What is expected: Below is a listing; repeat exactly the lines from the one containing "You are a computer-use agent." to the one containing "Instruction: Edit the Navigation Label field", both included.

───── Provided data

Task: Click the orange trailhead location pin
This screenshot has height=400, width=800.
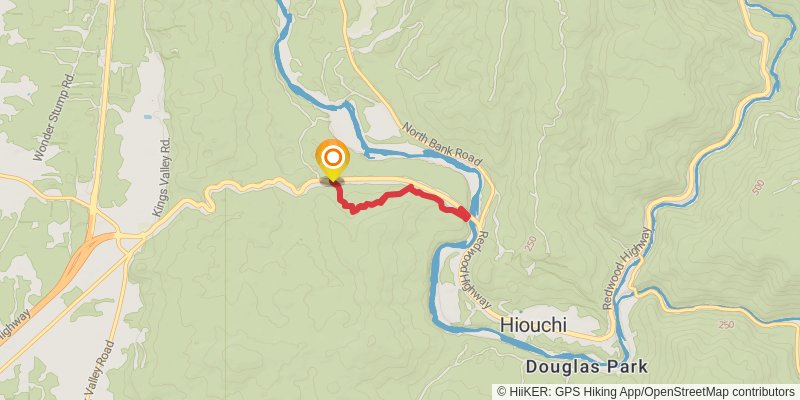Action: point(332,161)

──────────
───── Provided data

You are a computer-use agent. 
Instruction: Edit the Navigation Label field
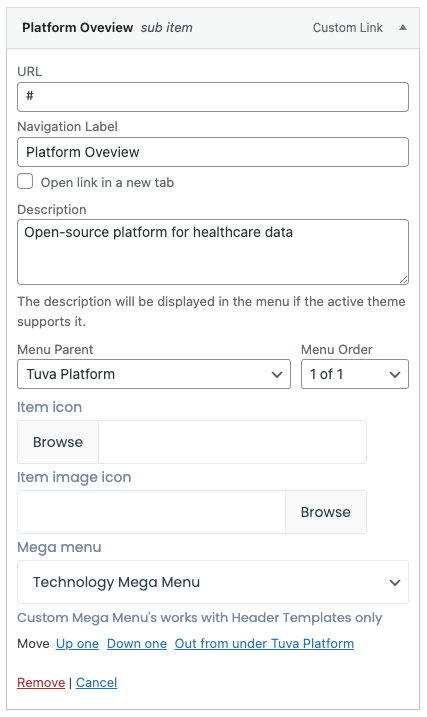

──────────

Task solution:
You are a computer-use agent. 
Instruction: Edit the Navigation Label field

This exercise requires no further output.